こうして、気軽に複数人で笑い合えるだなんて夢のようで楽しい。それがとても嬉しくて幸せのように感じていた。自分の世界が少し広まったように思える。それだけでもすごいだ。再び、わたし達はお茶会を始めた。自分達がどんな風に出会ったのか。小説を書くきっかけはなんだったのか、どうして演劇を始めたのか。些細なことも話し、楽しい時間が流れて行った。こんなにも笑い合えるだなんて、本当に夢のように思える。気がつけば、もうすでに日が暮れていた。高岡さんが車を出してもらおうかと言ってくれていたけれど、歩くのが好きだからと断らせていただいた。及川さんは近所だからと門のところで解散となった。星空の下、つぐみと共にのんびりと歩いていた。こうして二人で歩いてるのが、とても心地よくて安心することが出来る。つぐみは、わたしにとってもったいないぐらいの親友だ。クールではっきりとした性格から誤解されやすいけれど、根は優しくてよく気配りが出来るとてもいい子だ。風は冷たいはずなのにとても心地よく感じる。わたしはそっと横目でつぐみを覗き込んだ。本人は、澄んだ顔で何かを考えている様子でいた。これからの予定のことを考えているのだろうか。そのときは安易に声をかけてはいけない。そうしてしまうとつぐみは頭の中をこんがらかせてしまいいじけてしまう。しばらく口をきいてくれなくなってしまう。だからわたしは声をかけず、静かにとなりを歩いていた。少しそのままでいるととなりから静かにクスクスと笑う声が聞こえた。他の誰でもない。つぐみだ。
「何よつぐみ。急に笑い出して」
「いや、声をかけたいけれど、考え事をしているからやめようとしている葵が可笑しくてね」
「失礼な。いつものつぐみだと、しばらく口をきいてくれてなくるからじゃない。だから気を利かせたのに…」
「ごめんごめん。頭の中でスケジュールを整理してただけだからさ」
「うん。つぐみ、いつもありがとうね。頼りないわたしといつも一緒にいてくれて」
「本当だよ。
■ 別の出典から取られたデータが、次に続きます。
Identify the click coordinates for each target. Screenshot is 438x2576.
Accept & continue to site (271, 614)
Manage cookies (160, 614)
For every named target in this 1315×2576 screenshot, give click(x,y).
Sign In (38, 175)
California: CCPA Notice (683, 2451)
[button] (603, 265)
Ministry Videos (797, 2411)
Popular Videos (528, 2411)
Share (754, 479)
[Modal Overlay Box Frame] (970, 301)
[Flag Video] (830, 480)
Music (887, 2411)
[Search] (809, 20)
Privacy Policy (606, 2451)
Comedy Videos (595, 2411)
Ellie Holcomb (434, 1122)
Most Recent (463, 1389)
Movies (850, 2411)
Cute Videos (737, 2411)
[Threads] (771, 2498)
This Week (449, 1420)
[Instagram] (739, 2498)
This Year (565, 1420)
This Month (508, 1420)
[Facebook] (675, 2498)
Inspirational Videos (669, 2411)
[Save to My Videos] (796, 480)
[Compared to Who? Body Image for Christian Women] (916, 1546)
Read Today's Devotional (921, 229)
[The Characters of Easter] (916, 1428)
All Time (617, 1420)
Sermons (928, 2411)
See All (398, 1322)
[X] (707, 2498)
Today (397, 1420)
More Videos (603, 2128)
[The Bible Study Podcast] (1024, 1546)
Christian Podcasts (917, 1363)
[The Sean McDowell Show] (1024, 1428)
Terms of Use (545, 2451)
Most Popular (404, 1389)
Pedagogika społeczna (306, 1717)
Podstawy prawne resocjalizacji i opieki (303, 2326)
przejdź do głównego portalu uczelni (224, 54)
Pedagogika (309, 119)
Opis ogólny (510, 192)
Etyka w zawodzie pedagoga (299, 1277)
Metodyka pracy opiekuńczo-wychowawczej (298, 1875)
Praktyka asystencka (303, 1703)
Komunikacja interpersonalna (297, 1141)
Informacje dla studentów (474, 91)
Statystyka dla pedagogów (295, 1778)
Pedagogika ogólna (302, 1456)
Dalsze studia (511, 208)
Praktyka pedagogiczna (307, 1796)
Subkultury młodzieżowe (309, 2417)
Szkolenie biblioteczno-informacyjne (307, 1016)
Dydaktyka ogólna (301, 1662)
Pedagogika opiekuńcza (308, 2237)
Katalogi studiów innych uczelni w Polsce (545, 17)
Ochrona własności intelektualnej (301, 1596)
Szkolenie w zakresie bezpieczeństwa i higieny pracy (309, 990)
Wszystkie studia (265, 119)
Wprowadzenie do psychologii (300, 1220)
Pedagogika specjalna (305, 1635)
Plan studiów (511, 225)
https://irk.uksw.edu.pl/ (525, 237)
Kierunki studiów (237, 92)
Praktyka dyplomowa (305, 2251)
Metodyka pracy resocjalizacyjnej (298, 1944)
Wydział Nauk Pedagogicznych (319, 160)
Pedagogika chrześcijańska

発言するの苦手だわ、頼まれたら断れないし、本当に大変なんだからね」
「本当に面目ないです」
申し訳なく肩を落とすと、よりつぐみは声を出して笑っていた。もっと笑った表情をみんなに見せればいいのにと思ってしまう。しかし彼女の群れることはしないというポリシーを否定したくはない。彼女がわたしのことを認めてくれたように。
「葵」
「何、つぐみ」
「明日から演劇部との打ち合わせが入ってくるからね」
「わ、わかってるよ…」
「本当に? ときどき葵は抜けているからなぁ」
つぐみは、イジワルな視線を向けて笑みを浮かべた。それをやられると、わたしは唸ることしか出来なかった。でもいつもの日常のようで、なんだかとても楽しく思える。この楽しい時間が永遠と続いて行けばいいのにと密かに願っている。いつまでもつぐみと親友で、小説の話しをしたり、何げない会話をしたり、大人になってもそれが出来たいいのに。まだ十七にもなっていない未熟なわたし達。人生の選択とかでぶつかることもあるだろう。それでもわたしはもっとつぐみと一緒にいたいと願うのは可笑しいことだろうか。
「葵さ。いい加減スケジュール表とか持ったら」
「わかっているんだけど、なんだかちょっと…」
「何よ」
「もう子どもじゃないって感じがして、寂しくなっちゃうんだよね」
「気持ちはわかるけれど、体つきからしたら、あたし達は大人なんだからね。その自覚はお持ちかしら?」
「それはその…。自覚は…ありますとも」
「まったくも。ならもっと自覚を持って頂きたいわね。ただでさえ幼げな容姿をしているんだから」
「…言い返す言葉もありません」
つぐみとは言い合いで勝てることはないだろう。わたしは脱力するように肩を落とした。そんなわたしにつぐみはよしよしと撫でてくれている。普段みんなの前で見せないクセに、二人っきりのときにだけわたしを妹のように接してくる。
――一番、わたしを子ども扱いしているのつぐみじゃない。
悔しくて情けない気持ちはあるけれど、何故だか暖かくて心地よく感じている自分がいる。わたし自身、彼女のことを姉のように感じているからだろうか。ずっと一緒にいてずっととなりにいてくれているから信頼をすることが出来る。
「つぐみ、頼りないかもしれないけれど、これからもよろしくお願いします」
「葵の親友なんて、あたししか出来ないでしょうが」
二人で笑い合った。
桜の花びらが風に流されて飛んでくる。わたし達はその花びらを見て、お互いに顔を見合わせ帰路へ就いた。